Things to do →
1. Name each subject of study that the clown college account mentions.
2. Please retype the stretch of the clown college account from "We were to run" through "the mat headfirst.".
3. In the clown college account, what did the assistant headmaster neglect to tell the class before vaulting?

Given text →
================================
I went to the Ringling Brothers and Barnum and Bailey Circus Clown College in 1975. Among the subjects I studied were mime (Shut up. It was cool in 1975.), juggling, makeup, circus history, and clown gags.
Oh, and acrobatics.
You know, stuff like tumbling, vaulting, trampoline, and other life-threatening activities. I was absolutely terrible at acrobatics. In fact, I hurt myself on the very first day of class. We were lined up to do vaulting (which I cannot even type, much less do). I was nervous, and with good reason, seeing as how I had never done such a ridiculous thing.
We were to run up to the mini-trampoline, jump on it, then dive over the vaulting horse into a forward roll on the mat.
Yuh-huh.
As we lined up, the assistant headmaster said, "Be sure to shoot your arms straight into the air as you come up off the mini-tramp. It'll give you enough height to clear the horse."
Seemed like a good idea to me.
Unfortunately, he neglected to tell us to tuck our heads as we hurtled toward the mat headfirst.
Can you guess the rest?
Yes, I landed flat on the top of my head. As I lay on my back on the mat, I thought, "Wow -- it's not just an expression; you really do see stars."
================================
Data shown →

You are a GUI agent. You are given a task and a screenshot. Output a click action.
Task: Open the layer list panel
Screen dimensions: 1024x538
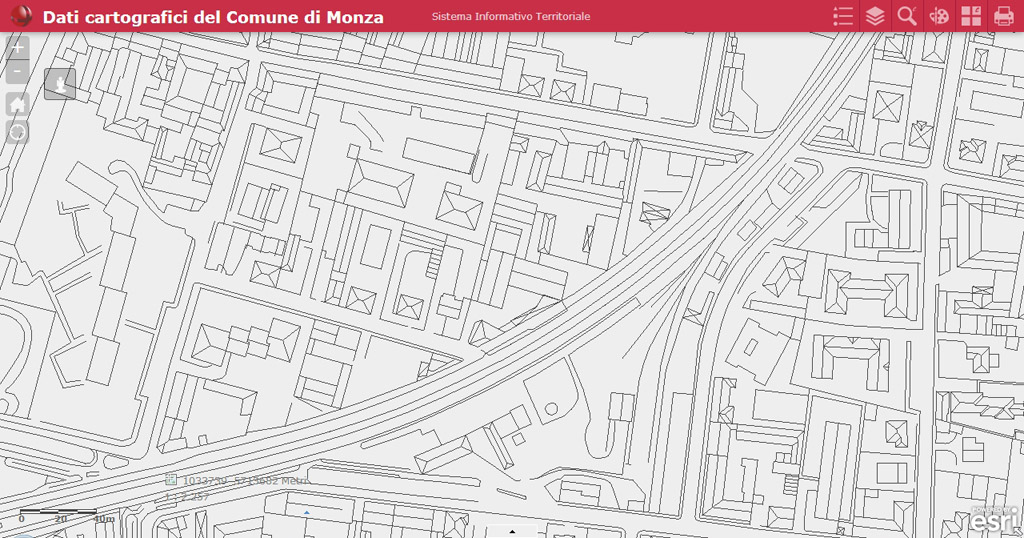(x=875, y=16)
================================
Responses for each task →
1. Mime, juggling, makeup, circus history, clown gags, and acrobatics.

2.
We were to run up to the mini-trampoline, jump on it, then dive over the vaulting horse into a forward roll on the mat.
Yuh-huh.
As we lined up, the assistant headmaster said, "Be sure to shoot your arms straight into the air as you come up off the mini-tramp. It'll give you enough height to clear the horse."
Seemed like a good idea to me.
Unfortunately, he neglected to tell us to tuck our heads as we hurtled toward the mat headfirst.

3. To tuck their heads as they hurtled toward the mat headfirst.